Sunday, July 05, 2009
Brother, I’m Dying
7 hours and 51 minutes (audio book)
narrated by Robin Miles
I’ve never read any of Danticat’s books (and technically, I still haven’t), but this one surprised me. Not really knowing what to expect, I ended up listening to a powerful family memoir, a tribute to both Danticat’s father and uncle, as well as a story of Haiti and its people.
When Danticat was a young girl, first her father then her mother left seeking a better life in the United States, leaving Edwidge and her younger brother in the care of their paternal uncle, Joseph. It would be eight years before the siblings would be able to join their parents and two younger brothers in New York.
Brother, I’m Dying begins with Danticat learning that her father is dying. On that same day, she also learns she is pregnant. As she tells of her struggles to come to terms with these changes, she also reflects back on her life, her father’s life, and her uncle’s life in Haiti. As she tells their stories, what shines through is her deep love and respect for both men. Danticat interweaves Haitian political history with the individual stories of various family members. Her Uncle Joseph is clearly the hub of the family, a man who willingly cares for various extended family members as if they were his own. Joseph eventually becomes the pastor of his own church in Bellaire, a man who is deeply concerned about his community and who is unwilling to leave despite political tension.
As Danticat chronicles Joseph’s life, she also weaves in the progression of her father’s illness. As he becomes increasingly frail, Joseph’s life also takes a dramatic turn. In 2004, after political trouble in Bellaire threatens his life, he finally flees Haiti. Upon attempting to seek political asylum in the US, he is sent to Krome, a Miami detention center. Shortly thereafter, he dies. Then, not too long after the birth of Danticat’s daughter, her father also passes away.

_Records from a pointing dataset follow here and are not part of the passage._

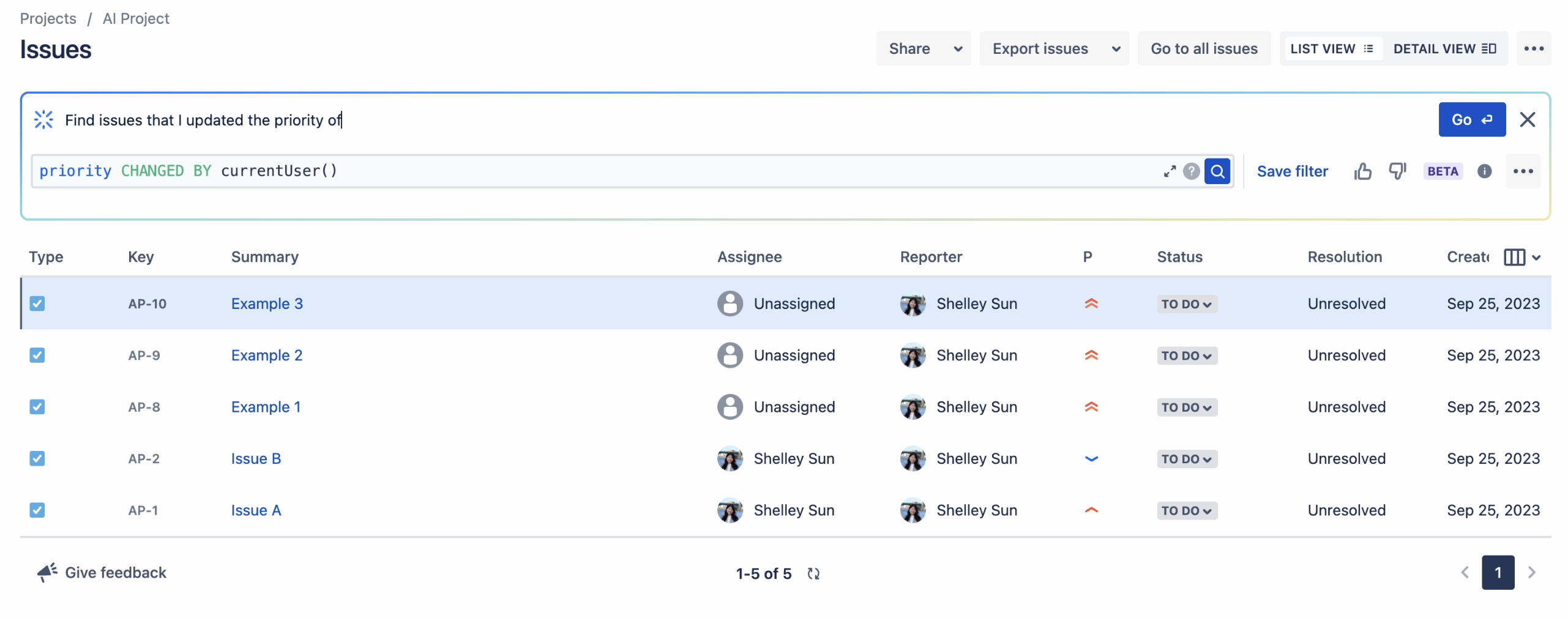1568x618 pixels.
Task: Switch to DETAIL VIEW
Action: point(1444,48)
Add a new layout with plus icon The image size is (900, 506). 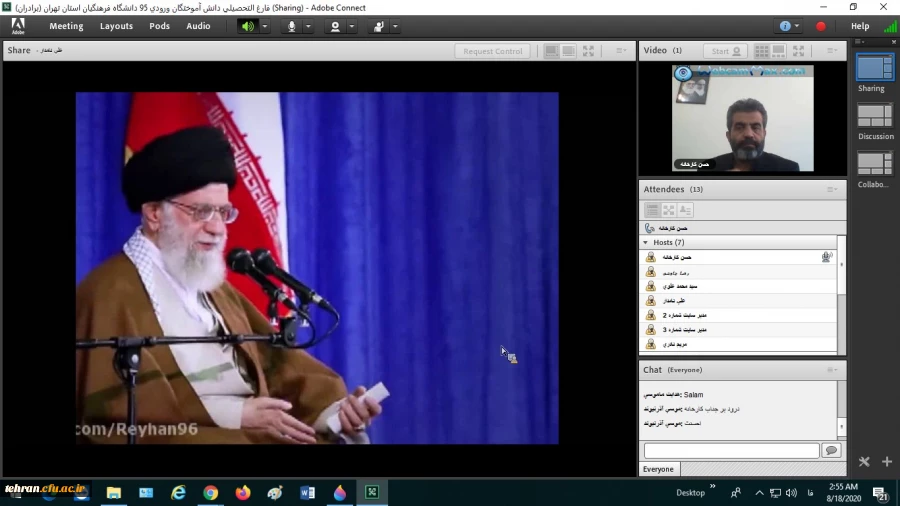[x=886, y=462]
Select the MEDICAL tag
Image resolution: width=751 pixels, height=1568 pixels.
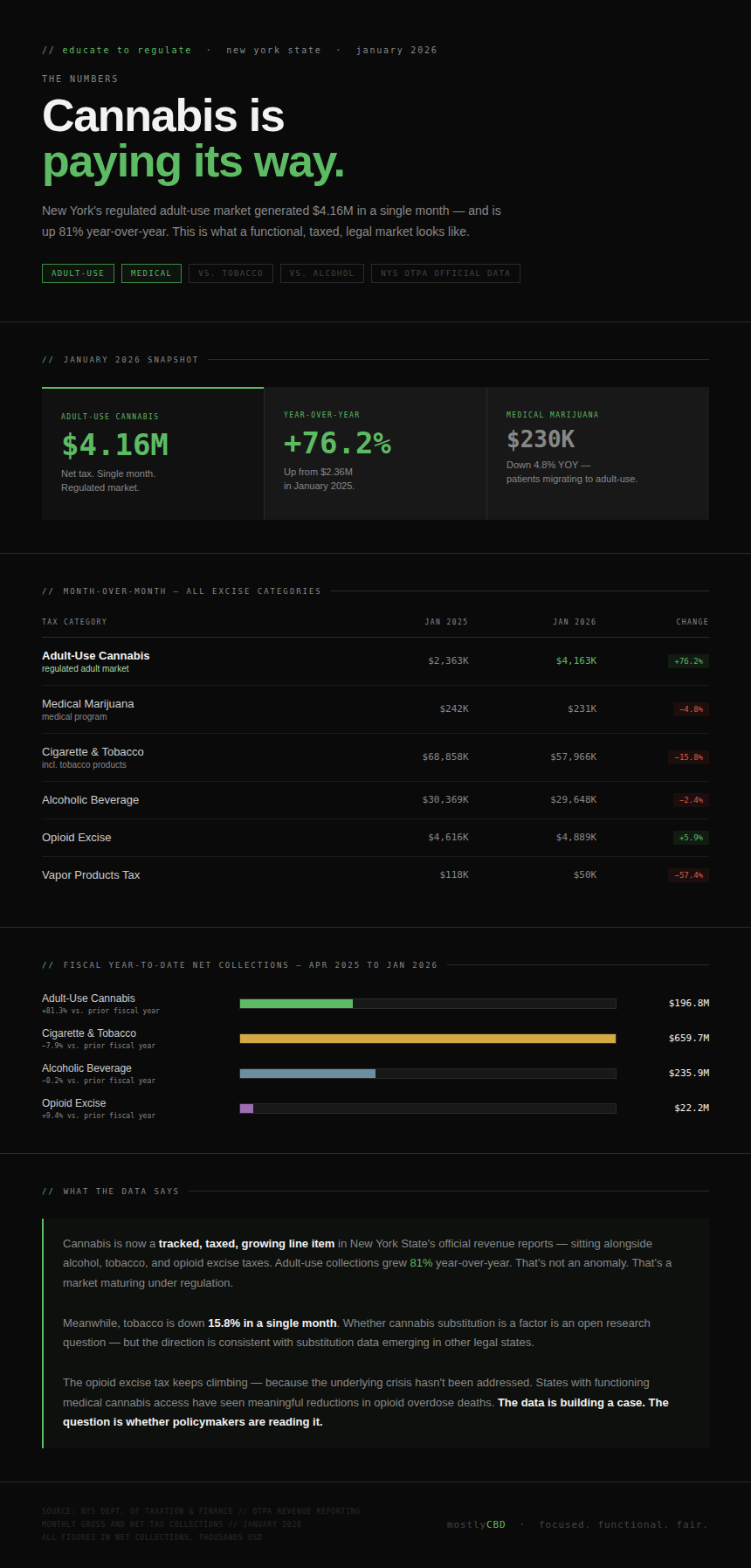[151, 273]
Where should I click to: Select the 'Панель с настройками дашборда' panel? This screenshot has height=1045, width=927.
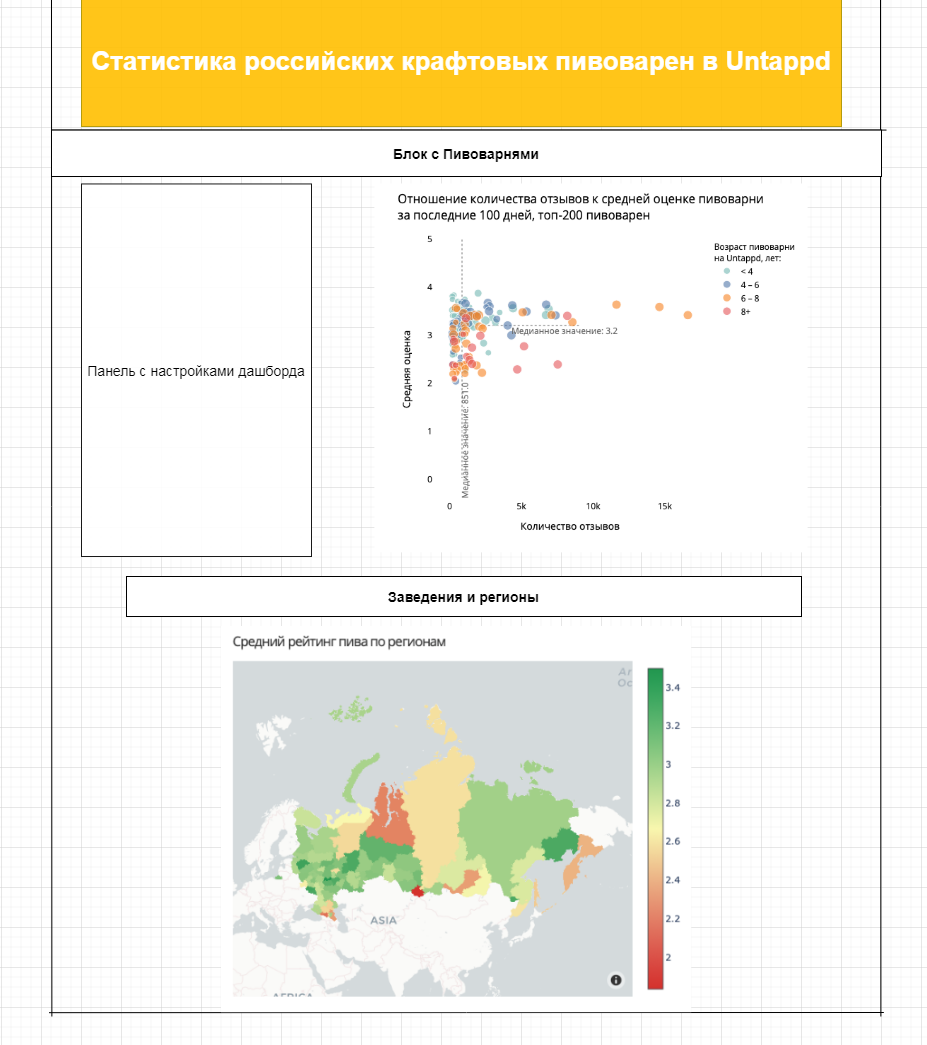(196, 371)
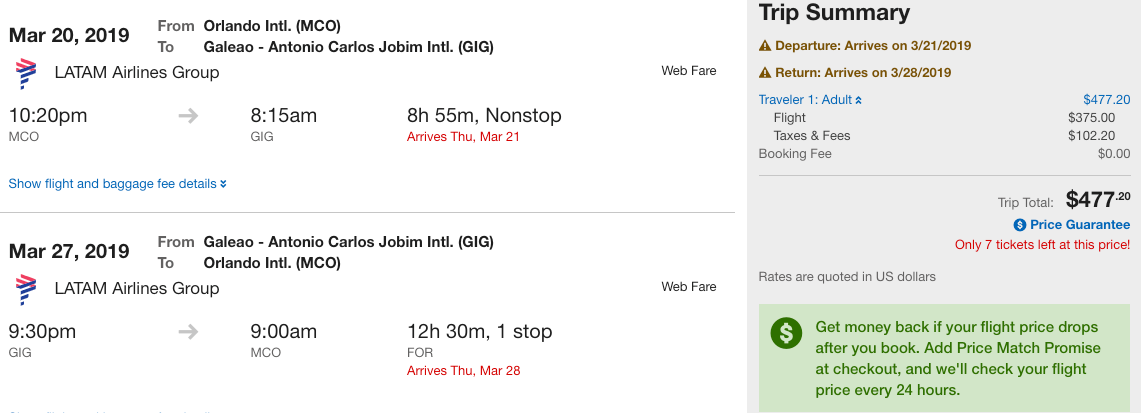Click the Price Match Promise green banner
1141x413 pixels.
(945, 358)
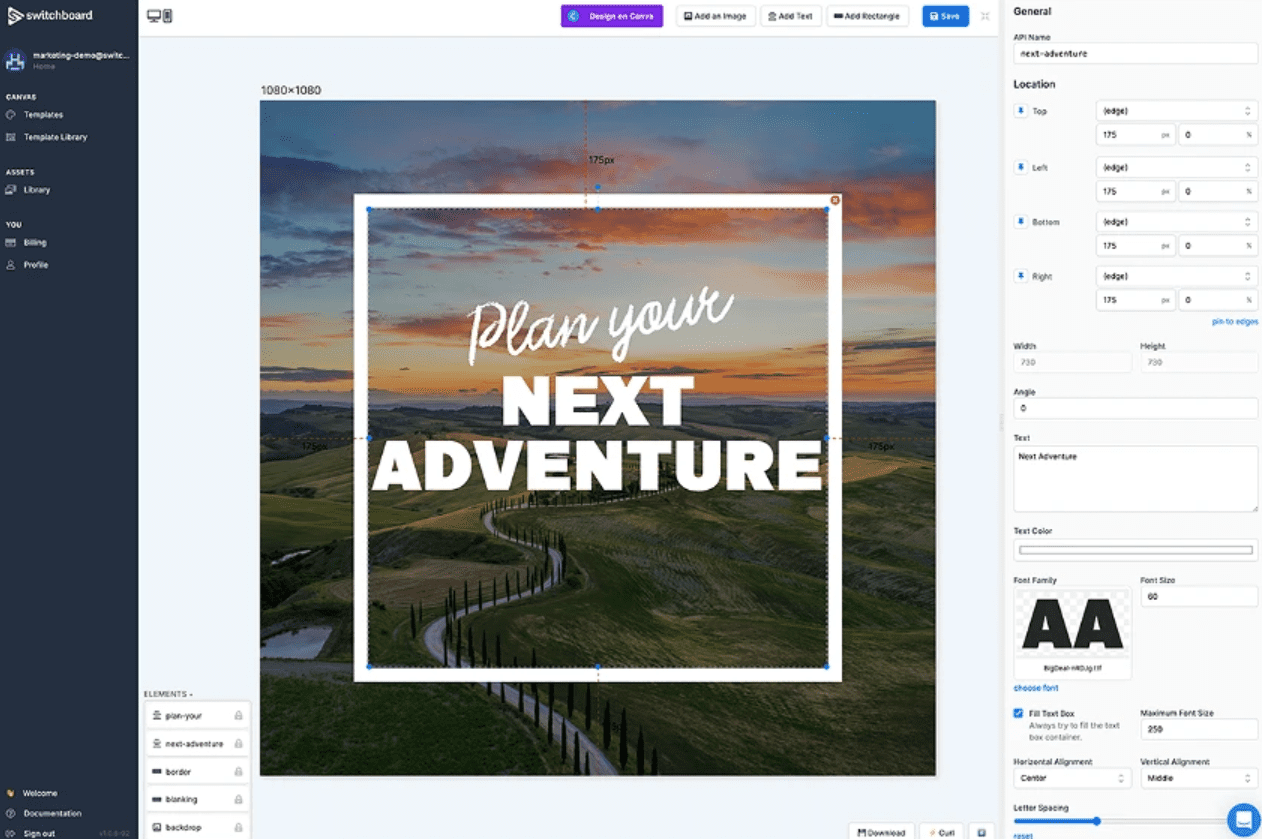Viewport: 1262px width, 839px height.
Task: Toggle the Top edge pin icon
Action: tap(1021, 111)
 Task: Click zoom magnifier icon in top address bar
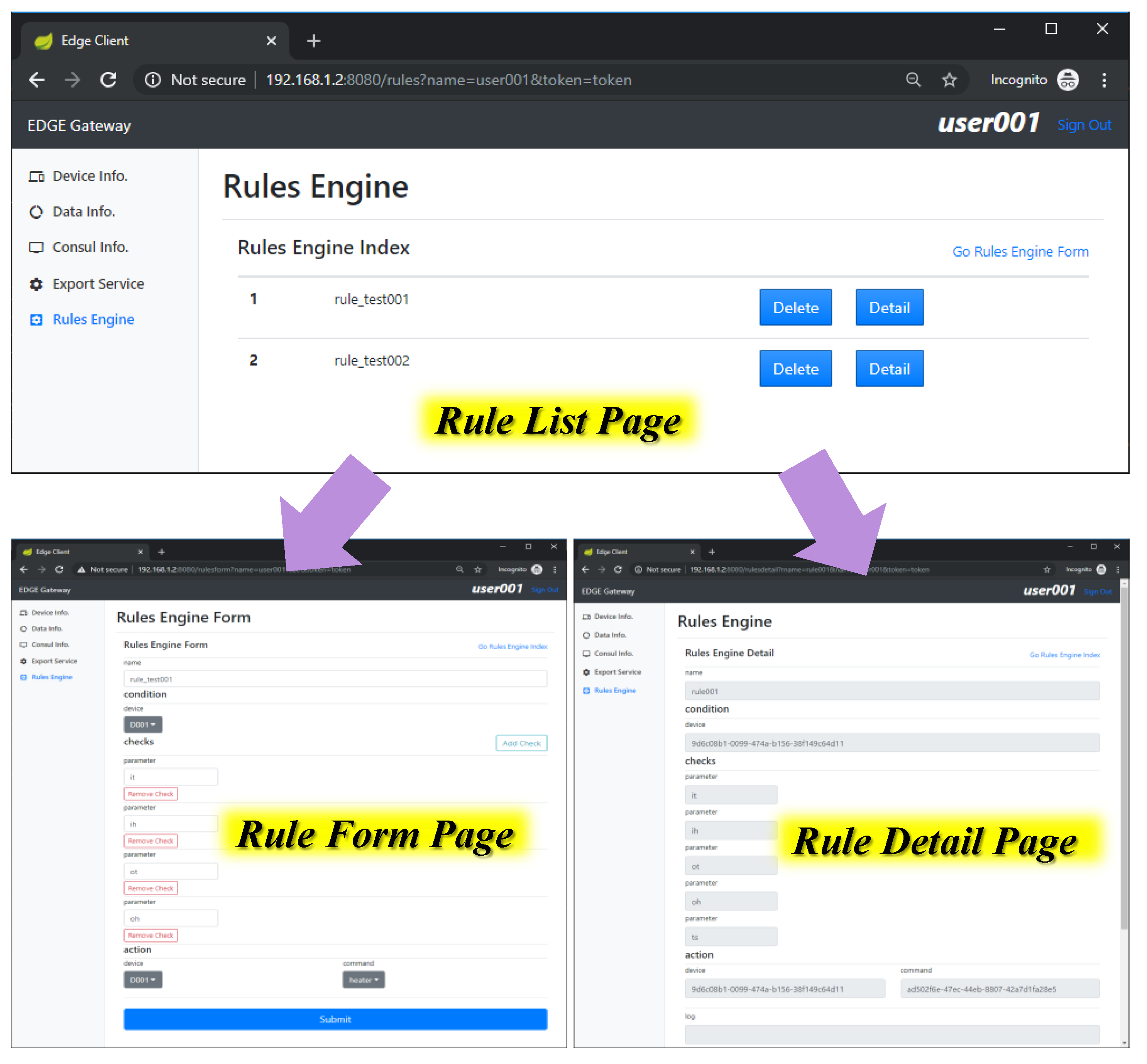tap(913, 79)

I’m sure if I was reading it, I would have been bawling by the end, even knowing what was coming, and that both men had lived full lives. But since I was listening to the audio version (while driving!), I fought off the tears. But knowing how deeply Danticat loved and admired both men makes the ending difficult to accept.
The only part of the book that I struggled with was the initial part of Joseph’s final arrival in the US. It’s apparent that Danticat did some heavy research to uncover her uncle’s last hours, and at times the dispassionate recitation of airport and immigration facts is a bit jarring. However, juxtaposed against the final outcome, it becomes pretty powerful.
Robin Miles does an amazing job of narrating this story. She slips in and out of Haitian Creole, French and accented English effortlessly, and the lilting accents of the various Danticats are particularly beautiful.
If you like memoirs and audio books, this is a winning combination.